UNVERBREMT VON CHRISTIAN JAKOB
: Der Prophet bleibt

Er liegt am Boden, in seiner Lederjacke, mit seiner Aluminium-Trinkflasche am Gürtel. Die langen braunen Haare kann er sich nicht aus dem Gesicht streichen, denn zwei Polizisten halten seine Arme fest. Er will auch die Menschen warnen, die im Schütting sitzen, vor den Dingen, die da drohen und ruft die ewig gleichen Schleifen seiner nimmermüden Predigt in Richtung des Gebäudes, in dem die Innenminister beim Kamingespräch sitzen. „Kreuzfesselgriff und weg“, hatte der Einsatzleiter gesagt. Erst hatten sie ihn für einen der antirassistischen Demonstranten gehalten, die sich gerade sammelten. Doch als die Polizisten an ihm zerren, bleibt er stehen, als seien seine Füße einbetoniert. Am Ende drücken sie ihn zu Boden und stehen ratlos davor, während Passanten sie anschreien. Sicherheitsbeauftragte im Anzug kommen aus dem Konferenzgebäude, sie telefonieren und schauen ihn an. Die inbrünstige Predigt über die drohende ewige Verdammnis ändert nicht einmal die Tonlage.
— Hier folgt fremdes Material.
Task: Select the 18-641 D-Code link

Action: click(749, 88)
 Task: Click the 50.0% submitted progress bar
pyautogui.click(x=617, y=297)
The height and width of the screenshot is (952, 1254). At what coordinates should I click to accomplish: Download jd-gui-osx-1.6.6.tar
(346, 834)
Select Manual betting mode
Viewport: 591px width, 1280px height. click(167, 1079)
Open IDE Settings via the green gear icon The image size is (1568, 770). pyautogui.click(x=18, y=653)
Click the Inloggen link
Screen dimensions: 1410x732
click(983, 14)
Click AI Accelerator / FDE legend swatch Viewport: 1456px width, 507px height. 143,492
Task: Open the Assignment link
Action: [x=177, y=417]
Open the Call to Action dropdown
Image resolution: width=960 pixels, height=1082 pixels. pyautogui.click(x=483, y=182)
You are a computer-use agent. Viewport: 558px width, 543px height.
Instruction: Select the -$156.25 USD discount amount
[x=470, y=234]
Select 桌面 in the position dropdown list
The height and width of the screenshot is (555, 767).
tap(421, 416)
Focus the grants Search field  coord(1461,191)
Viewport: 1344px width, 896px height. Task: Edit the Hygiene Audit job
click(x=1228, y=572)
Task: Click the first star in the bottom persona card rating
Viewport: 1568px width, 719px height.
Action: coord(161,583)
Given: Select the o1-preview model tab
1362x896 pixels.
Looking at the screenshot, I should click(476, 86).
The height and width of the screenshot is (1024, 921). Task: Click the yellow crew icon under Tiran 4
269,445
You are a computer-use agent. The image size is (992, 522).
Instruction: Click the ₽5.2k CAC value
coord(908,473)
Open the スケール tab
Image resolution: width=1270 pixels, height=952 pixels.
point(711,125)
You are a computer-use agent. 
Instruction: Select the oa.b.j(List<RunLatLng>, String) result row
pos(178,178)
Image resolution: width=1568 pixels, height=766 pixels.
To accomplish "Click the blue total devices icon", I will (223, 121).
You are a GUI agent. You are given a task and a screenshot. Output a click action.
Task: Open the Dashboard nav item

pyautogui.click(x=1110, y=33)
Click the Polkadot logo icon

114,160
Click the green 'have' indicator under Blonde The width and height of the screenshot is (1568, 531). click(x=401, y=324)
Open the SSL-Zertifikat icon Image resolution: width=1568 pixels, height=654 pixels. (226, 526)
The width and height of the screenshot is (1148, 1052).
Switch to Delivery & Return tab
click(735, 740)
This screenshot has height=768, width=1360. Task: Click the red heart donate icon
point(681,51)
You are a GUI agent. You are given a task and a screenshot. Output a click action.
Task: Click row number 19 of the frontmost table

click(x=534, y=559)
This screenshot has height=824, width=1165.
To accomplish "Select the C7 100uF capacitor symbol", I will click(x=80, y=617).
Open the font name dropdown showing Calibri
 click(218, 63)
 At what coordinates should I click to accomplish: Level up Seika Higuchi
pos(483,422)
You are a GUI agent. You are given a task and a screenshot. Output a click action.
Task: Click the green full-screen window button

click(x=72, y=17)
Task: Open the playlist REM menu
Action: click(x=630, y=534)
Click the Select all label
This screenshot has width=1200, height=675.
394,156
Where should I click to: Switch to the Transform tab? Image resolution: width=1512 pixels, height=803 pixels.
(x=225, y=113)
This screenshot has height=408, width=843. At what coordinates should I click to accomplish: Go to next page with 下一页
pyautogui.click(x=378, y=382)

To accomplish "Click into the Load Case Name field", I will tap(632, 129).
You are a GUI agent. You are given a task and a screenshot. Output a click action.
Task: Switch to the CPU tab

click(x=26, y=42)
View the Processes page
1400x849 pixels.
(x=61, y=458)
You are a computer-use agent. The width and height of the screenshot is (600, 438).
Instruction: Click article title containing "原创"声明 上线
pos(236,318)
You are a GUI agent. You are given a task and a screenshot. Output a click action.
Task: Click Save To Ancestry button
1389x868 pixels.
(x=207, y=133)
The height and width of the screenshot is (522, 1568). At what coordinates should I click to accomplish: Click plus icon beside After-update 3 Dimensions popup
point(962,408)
Am Ende lassen sie ihn liegen.

Zwölf Stunden später, es ist drei Uhr früh, gibt es hier keine Minister, keine Polizisten und keine Demonstranten mehr. Flutlichter und der Mond scheinen auf den Schütting und auf den Prediger, der vor dem Ort des Ministertreffens steht, und ganz allein und doch aus Leibeskräften das nun menschenleere Gebäude vor der drohenden, ewigen Verdammnis zu warnen trachtet.